Written request: Please rewrite the stretch of material from the line containing "Given: Open the height unit pixel dropdown" through the line containing "Looking at the", substituting "menu" for "dropdown" and keeping everything else unchanged. Omit the pictures from your answer.

Material for the task:

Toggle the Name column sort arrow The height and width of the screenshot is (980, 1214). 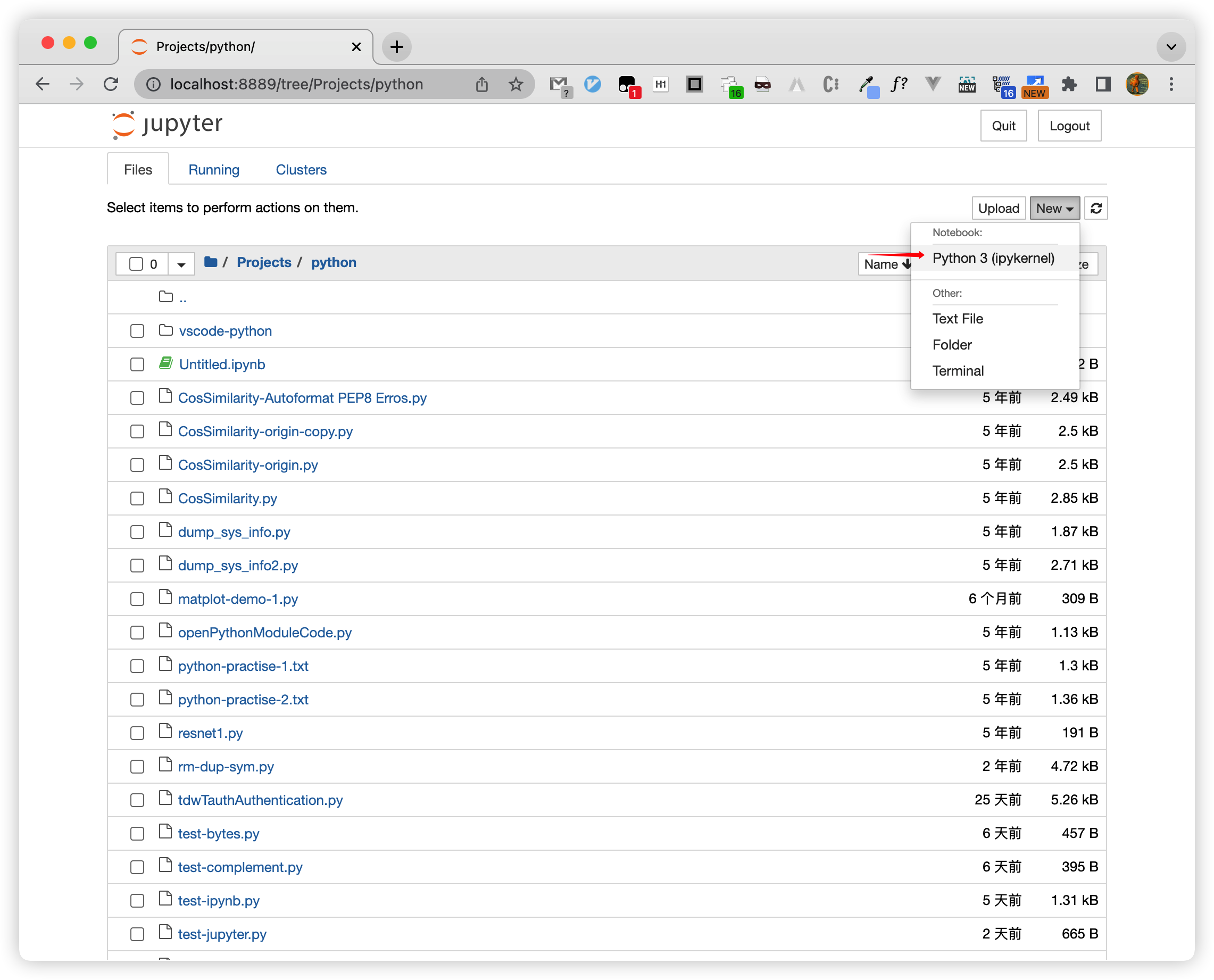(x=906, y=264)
---
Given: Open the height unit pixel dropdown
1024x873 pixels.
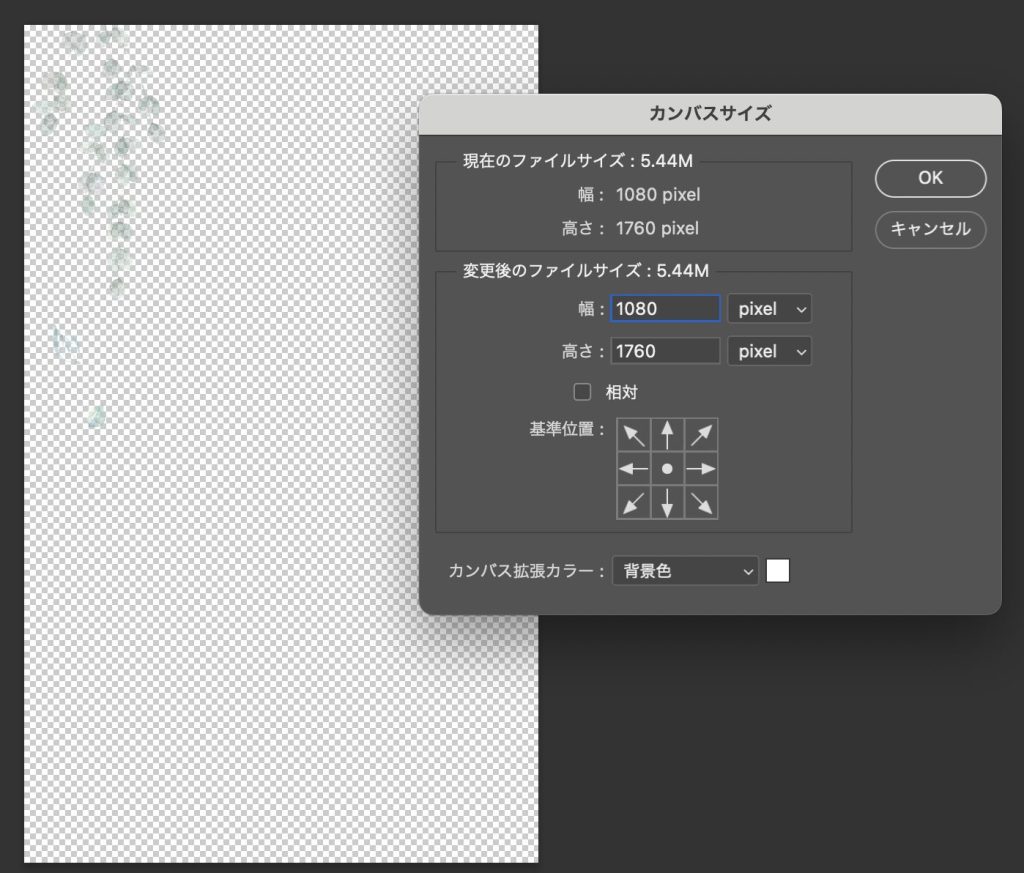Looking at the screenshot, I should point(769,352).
==
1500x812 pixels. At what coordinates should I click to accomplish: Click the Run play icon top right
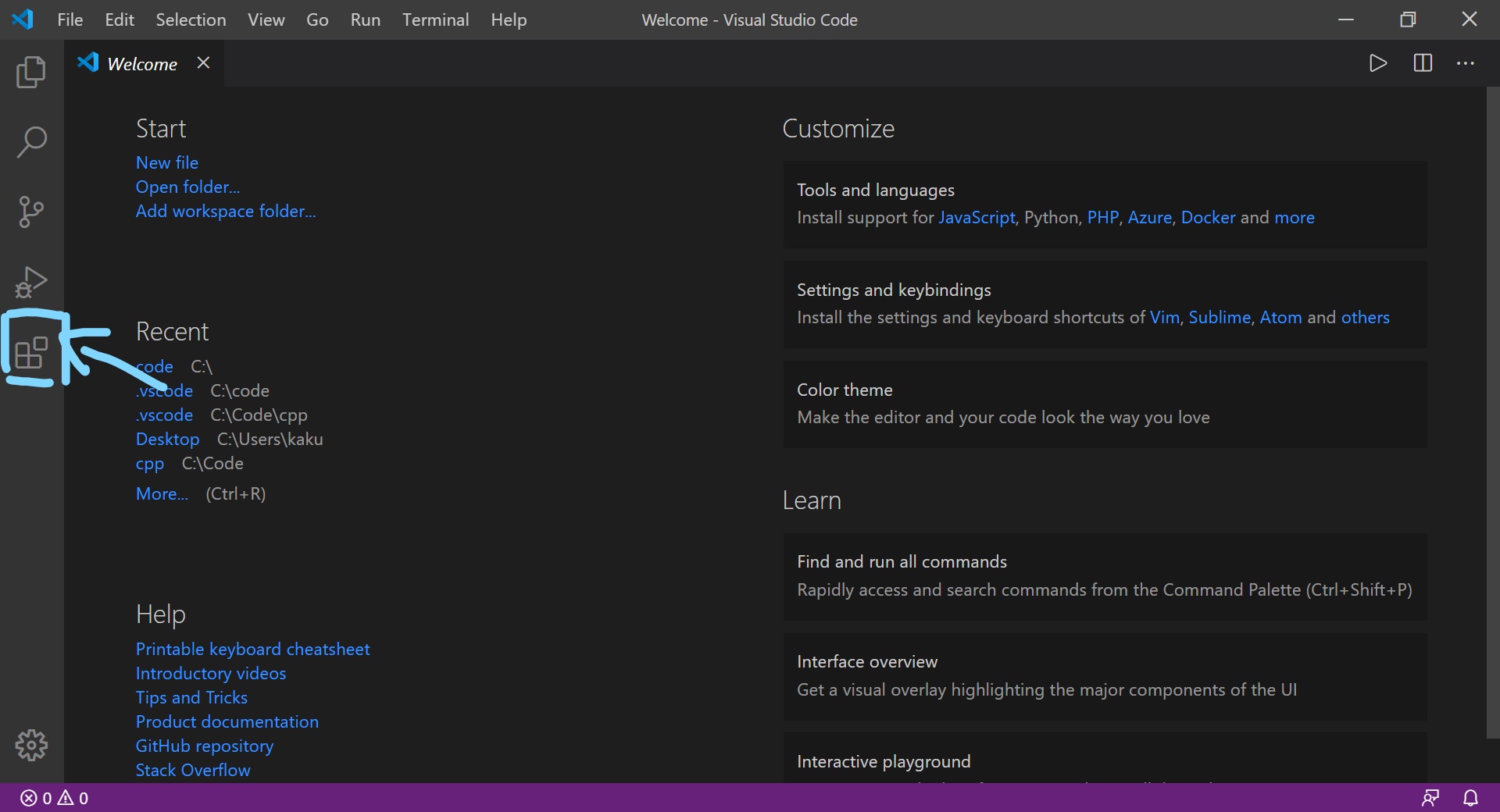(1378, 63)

Answer to this problem:
Given: Open the height unit pixel menu
1024x873 pixels.
Looking at the screenshot, I should point(769,352).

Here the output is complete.